POLITIQUE

Côte d’Ivoire/ Quand Ouattara donne raison à Gbagbo par son retrait de déclaration de la CADHP

Les hommes de pouvoir n’ont de secrets ni pour leur valet de chambre ni pour leur graphologue. C’est enfin ce que le gouvernement Ivoirien nous démontre par son retrait de la déclaration de la cour Africaine des droits de l’homme et des peuples qui a ordonné il y’a de cela quelque jours le retrait des poursuites contre celui qui était le bras séculier de l’actuel Président Alassane Ouattara pour bouter hors du fauteuil présidentielle l’ex Président Laurent Gbagbo.
Comme certains le disent bien les jours se succède mais ne se ressemble pas. A cette maxime nous pourrions quand à nous autres ajouté  » chaque régime ne fait que ce qui l’arrange  » en un mot au pouvoir les hommes s’inversent les rôles mais ne changent pas.

L’ex Président Laurent Gbagbo clamait haut et fort que l’opinion international en faisait trop par son ingérence dans la politique Africaine en général et en Côte d’Ivoire en particulier mais sont opposant dans le temps, l’actuel Président Ivoirien Alassane Ouattara, lui fustigeait le comportement de l’ex homme fort d’Abidjan.
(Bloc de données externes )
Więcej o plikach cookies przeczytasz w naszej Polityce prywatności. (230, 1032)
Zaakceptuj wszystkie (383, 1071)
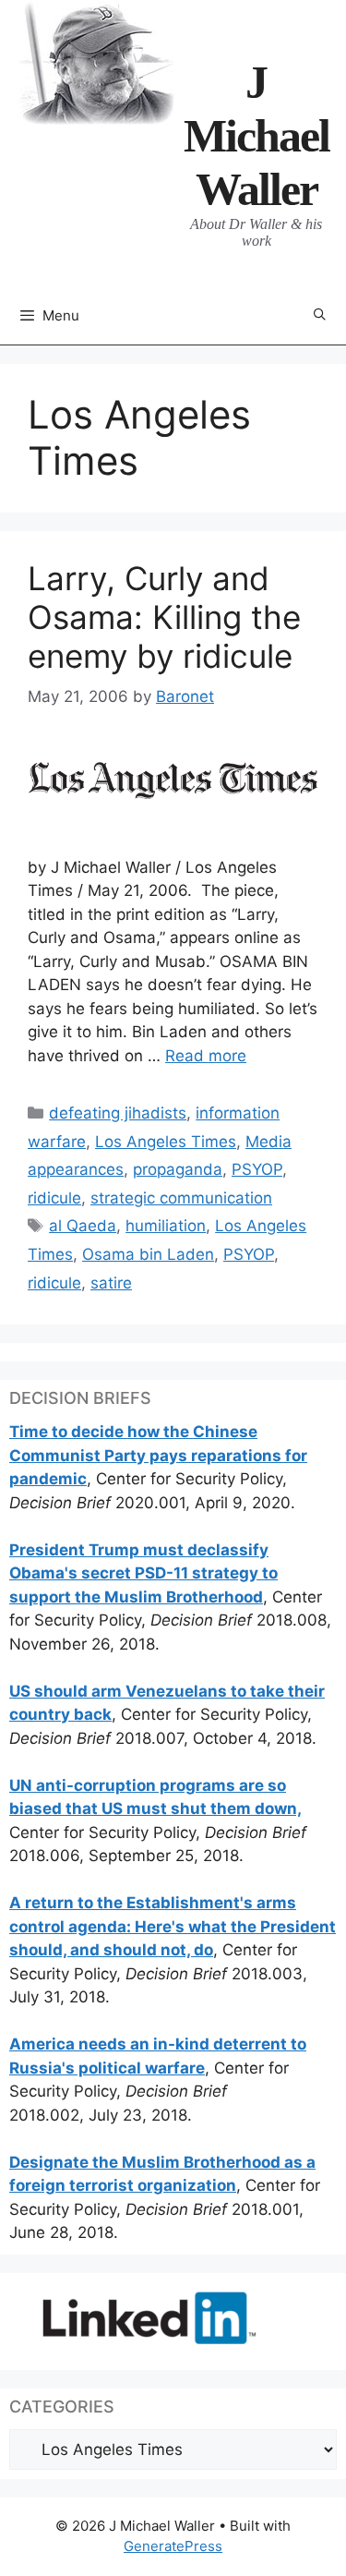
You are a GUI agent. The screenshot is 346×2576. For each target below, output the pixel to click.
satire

Pourquoi alors ce revirement de situation du pouvoir Ouattara ?
Cette cour qui était compétente à condamné le pouvoir Gbagbo entre 2002 et 2010 ne l’est elle plus avec le pouvoir Ouattara ?

La Côte d’Ivoire mettant ainsi fin à la saisine de la CADHP par un civil ou une ONG; ceci, en retirant leur déclaration de compétence de la Cour nous le démontre clairement.
Cette décision intervient après que l’instance africaine est ordonné à l’État ivoirien de suspendre le mandat d’arrêt lancé à l’encontre de l’ancien président de l’Assemblée nationale du pays, Guillaume soro.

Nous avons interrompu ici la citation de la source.